Eberswalder Straße

Warum die BVG intakte Straßenbahngleise versetzen muss

Eigentlich könnte das Gleis der M10 am Mauerpark bleiben wie es ist. Die BVG baut trotzdem um. Und nennt einen bürokratischen Grund.

Auf der Eberswalder- und Bernauer Straße im Bereich des Mauerparks stehen Berliner bis zum 12. August im Stau.

Auf der Eberswalder- und Bernauer Straße im Bereich des Mauerparks stehen Berliner bis zum 12. August im Stau.

Foto: Thomas Schubert

Es war nur ein kleiner Schwenk, für Fahrgäste kaum bemerkbar. Knapp zwei Jahre lang machte die BVG-Straßenbahnlinie M10 einen kleinen Bogen um die Einfahrt der Baustelle der Berliner Wasserbetriebe am Mauerpark. Um Platz für Anlieferungen zu schaffen, einigten sich die Bauherren und die BVG darauf, die Gleise auf der Eberswalder Straße 2017 um wenige Meter in Richtung Süden zu versetzen. Seit dem 22. Juli wiederholt sich das gleiche Prozedere wie damals: Sperrung des Straßenbahnverkehrs, Versetzung der Gleise – diesmal aber in die ursprüngliche Spur. Am Ende soll alles so sein, wie es ursprünglich war.

Schienenersatzverkehr ab Jahn-Sportpark

Noch bis zum 12. August – über das Ende der Sommerferien hinaus – müssen Autofahrer mit Verkehrsbehinderungen rechnen und Nutzer der M10 in Richtung Hauptbahnhof ab der Haltestelle Friedrich-Ludwig-Jahn-Sportpark in die Busse des Schienenersatzverkehrs umsteigen. Viele, denen die Baustelle Umstände bereitet, fragen sich: Warum konnten die Gleise nicht einfach so liegen bleiben wie sie sind? Technisch gesehen funktionierte die provisorische Streckenführung mit dem kleinen Schwenk offenbar einwandfrei.
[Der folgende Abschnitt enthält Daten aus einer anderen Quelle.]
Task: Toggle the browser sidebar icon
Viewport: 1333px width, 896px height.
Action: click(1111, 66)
Trassenführung ist genau vorgegeben

BVG-Sprecherin Petra Nelken hat eine Erklärung, die mit praktischen Erwägungen nichts zu tun hat: „Ein Straßenbahnlinie ist planfestgestellt. Man kann sie nicht einfach willkürlich verändern“, erklärt Nelken. So müsse jede Abweichung von der Trasse, die einst im Planfeststellungsverfahren festgeschrieben wurde, wieder rückgängig gemacht werden. Selbst wenn es erheblich billiger wäre, es bei der Zwischenlösung zu behandeln, ist dies also baurechtlich nicht möglich. Die Kosten für die Versetzung der Gleise und den jetzigen Rückbau tragen im Übrigen die Wasserbetriebe – der Umbau ist im 20 Millionen Euro großen Gesamtbudget der Baustelle des Stauraumkanals enthalten.
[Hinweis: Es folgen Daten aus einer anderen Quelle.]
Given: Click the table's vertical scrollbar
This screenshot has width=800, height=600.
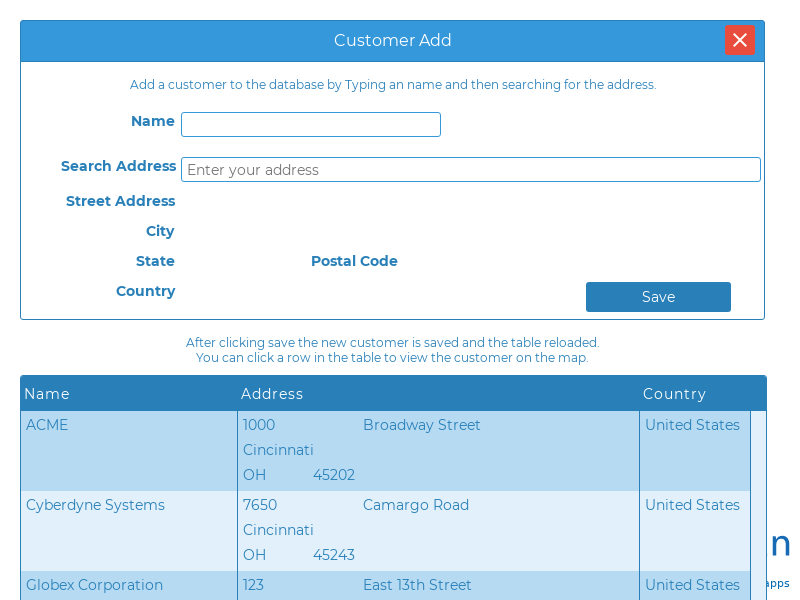Looking at the screenshot, I should pyautogui.click(x=758, y=500).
Wasserbetriebe begrünen den Mauerpark

Unterdessen nähert sich das Großprojekt dem Abschluss. Im Bereich der Schwedter Straße im Mauerpark sind inzwischen alle Lüftungs- und Reinigungsschächte in den Stauraumkanal eingebaut. Fünf weitere sollen noch folgen. Ab September wird das Kopfsteinpflaster in der Schwedter Straße, das wegen der Bauarbeiten in Mitleidenschaft geriet, repariert. Dabei schreiten die Arbeiten am Pflaster von der Eberswalder Straße nach Norden zur Gleimstraße voran. Ab Ende Oktober wollen die Wasserbetriebe den Rasen des Parks im Baustellenbereich erneuern und die Wiesenböschungen wieder herstellen. Bis Dezember will man im Parkeingang an der Eberswalder Straße neue Bäume pflanzen und die Flächen wieder der Stiftung Grün Berlin übergeben. Zum Jahreswechsel soll auch der bislang für Autos voll gesperrte Gleimtunnel wieder befahrbar sein.

Der 654 Meter lange Stauraumkanal unter dem Mauerpark wird künftig bei starkem Regen die Wassermassen auffangen und so verhindern, dass Schmutzwasser in die Panke überläuft. Es handelt sich um das derzeit größte Bauvorhaben der Wasserbetriebe in Berlin.